[Record excerpts]
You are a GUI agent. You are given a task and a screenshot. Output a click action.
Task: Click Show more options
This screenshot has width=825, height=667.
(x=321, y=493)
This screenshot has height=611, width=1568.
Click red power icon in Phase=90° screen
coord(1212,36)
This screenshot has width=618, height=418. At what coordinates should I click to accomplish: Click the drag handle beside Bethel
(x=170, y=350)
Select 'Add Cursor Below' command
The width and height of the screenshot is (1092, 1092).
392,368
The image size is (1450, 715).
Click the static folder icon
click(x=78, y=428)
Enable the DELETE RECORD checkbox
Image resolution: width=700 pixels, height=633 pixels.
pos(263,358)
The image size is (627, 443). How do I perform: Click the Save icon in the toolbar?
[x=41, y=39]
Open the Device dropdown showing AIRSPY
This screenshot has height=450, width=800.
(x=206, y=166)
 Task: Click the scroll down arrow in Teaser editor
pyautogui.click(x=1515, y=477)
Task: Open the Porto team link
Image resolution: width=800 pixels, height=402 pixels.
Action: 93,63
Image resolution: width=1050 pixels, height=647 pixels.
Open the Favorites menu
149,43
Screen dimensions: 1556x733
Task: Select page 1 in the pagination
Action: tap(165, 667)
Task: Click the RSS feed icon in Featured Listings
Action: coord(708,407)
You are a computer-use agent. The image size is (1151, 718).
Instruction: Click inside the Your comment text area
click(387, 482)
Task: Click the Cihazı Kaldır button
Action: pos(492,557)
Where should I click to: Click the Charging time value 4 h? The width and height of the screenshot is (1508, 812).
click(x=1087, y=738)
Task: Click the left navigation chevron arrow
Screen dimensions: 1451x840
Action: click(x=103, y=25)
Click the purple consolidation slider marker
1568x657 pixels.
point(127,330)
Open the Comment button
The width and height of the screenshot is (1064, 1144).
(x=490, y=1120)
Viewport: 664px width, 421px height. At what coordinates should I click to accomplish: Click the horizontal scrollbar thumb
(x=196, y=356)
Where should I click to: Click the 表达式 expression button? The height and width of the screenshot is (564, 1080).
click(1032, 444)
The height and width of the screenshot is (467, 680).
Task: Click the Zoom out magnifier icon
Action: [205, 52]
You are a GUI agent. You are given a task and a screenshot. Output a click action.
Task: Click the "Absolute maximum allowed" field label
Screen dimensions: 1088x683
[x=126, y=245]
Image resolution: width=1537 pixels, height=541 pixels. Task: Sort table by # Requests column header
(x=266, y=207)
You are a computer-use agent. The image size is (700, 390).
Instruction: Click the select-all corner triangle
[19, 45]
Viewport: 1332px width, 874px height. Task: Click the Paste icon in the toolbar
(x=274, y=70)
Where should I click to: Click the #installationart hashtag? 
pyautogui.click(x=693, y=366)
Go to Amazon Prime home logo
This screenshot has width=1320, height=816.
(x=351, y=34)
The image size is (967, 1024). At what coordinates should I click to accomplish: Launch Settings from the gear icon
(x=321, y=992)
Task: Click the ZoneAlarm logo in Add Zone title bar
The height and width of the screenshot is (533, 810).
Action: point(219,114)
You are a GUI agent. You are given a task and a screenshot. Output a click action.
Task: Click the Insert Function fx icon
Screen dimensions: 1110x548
[/Record excerpts]
Copy out the data shown above in full. Match it exactly.

Written reply
You are a GUI agent. You are given a task and a screenshot. Output a click action.
Task: Click Show more options
This screenshot has width=825, height=667.
(x=321, y=493)
This screenshot has height=611, width=1568.
Click red power icon in Phase=90° screen
coord(1212,36)
This screenshot has width=618, height=418. At what coordinates should I click to accomplish: Click the drag handle beside Bethel
(x=170, y=350)
Select 'Add Cursor Below' command
The width and height of the screenshot is (1092, 1092).
392,368
The image size is (1450, 715).
Click the static folder icon
click(x=78, y=428)
Enable the DELETE RECORD checkbox
Image resolution: width=700 pixels, height=633 pixels.
pos(263,358)
The image size is (627, 443). How do I perform: Click the Save icon in the toolbar?
[x=41, y=39]
Open the Device dropdown showing AIRSPY
This screenshot has height=450, width=800.
(x=206, y=166)
 Task: Click the scroll down arrow in Teaser editor
pyautogui.click(x=1515, y=477)
Task: Open the Porto team link
Image resolution: width=800 pixels, height=402 pixels.
Action: 93,63
Image resolution: width=1050 pixels, height=647 pixels.
Open the Favorites menu
149,43
Screen dimensions: 1556x733
Task: Select page 1 in the pagination
Action: tap(165, 667)
Task: Click the RSS feed icon in Featured Listings
Action: coord(708,407)
You are a computer-use agent. The image size is (1151, 718).
Instruction: Click inside the Your comment text area
click(387, 482)
Task: Click the Cihazı Kaldır button
Action: pos(492,557)
Where should I click to: Click the Charging time value 4 h? The width and height of the screenshot is (1508, 812).
click(x=1087, y=738)
Task: Click the left navigation chevron arrow
Screen dimensions: 1451x840
Action: click(x=103, y=25)
Click the purple consolidation slider marker
1568x657 pixels.
point(127,330)
Open the Comment button
The width and height of the screenshot is (1064, 1144).
(x=490, y=1120)
Viewport: 664px width, 421px height. At what coordinates should I click to accomplish: Click the horizontal scrollbar thumb
(x=196, y=356)
Where should I click to: Click the 表达式 expression button? The height and width of the screenshot is (564, 1080).
click(1032, 444)
The height and width of the screenshot is (467, 680).
Task: Click the Zoom out magnifier icon
Action: [205, 52]
You are a GUI agent. You are given a task and a screenshot. Output a click action.
Task: Click the "Absolute maximum allowed" field label
Screen dimensions: 1088x683
[x=126, y=245]
Image resolution: width=1537 pixels, height=541 pixels. Task: Sort table by # Requests column header
(x=266, y=207)
You are a computer-use agent. The image size is (700, 390).
Instruction: Click the select-all corner triangle
[19, 45]
Viewport: 1332px width, 874px height. Task: Click the Paste icon in the toolbar
(x=274, y=70)
Where should I click to: Click the #installationart hashtag? 
pyautogui.click(x=693, y=366)
Go to Amazon Prime home logo
This screenshot has width=1320, height=816.
(x=351, y=34)
The image size is (967, 1024). At what coordinates should I click to accomplish: Launch Settings from the gear icon
(x=321, y=992)
Task: Click the ZoneAlarm logo in Add Zone title bar
The height and width of the screenshot is (533, 810).
Action: point(219,114)
You are a GUI agent. You are given a task and a screenshot. Output a click action.
Task: Click the Insert Function fx icon
Screen dimensions: 1110x548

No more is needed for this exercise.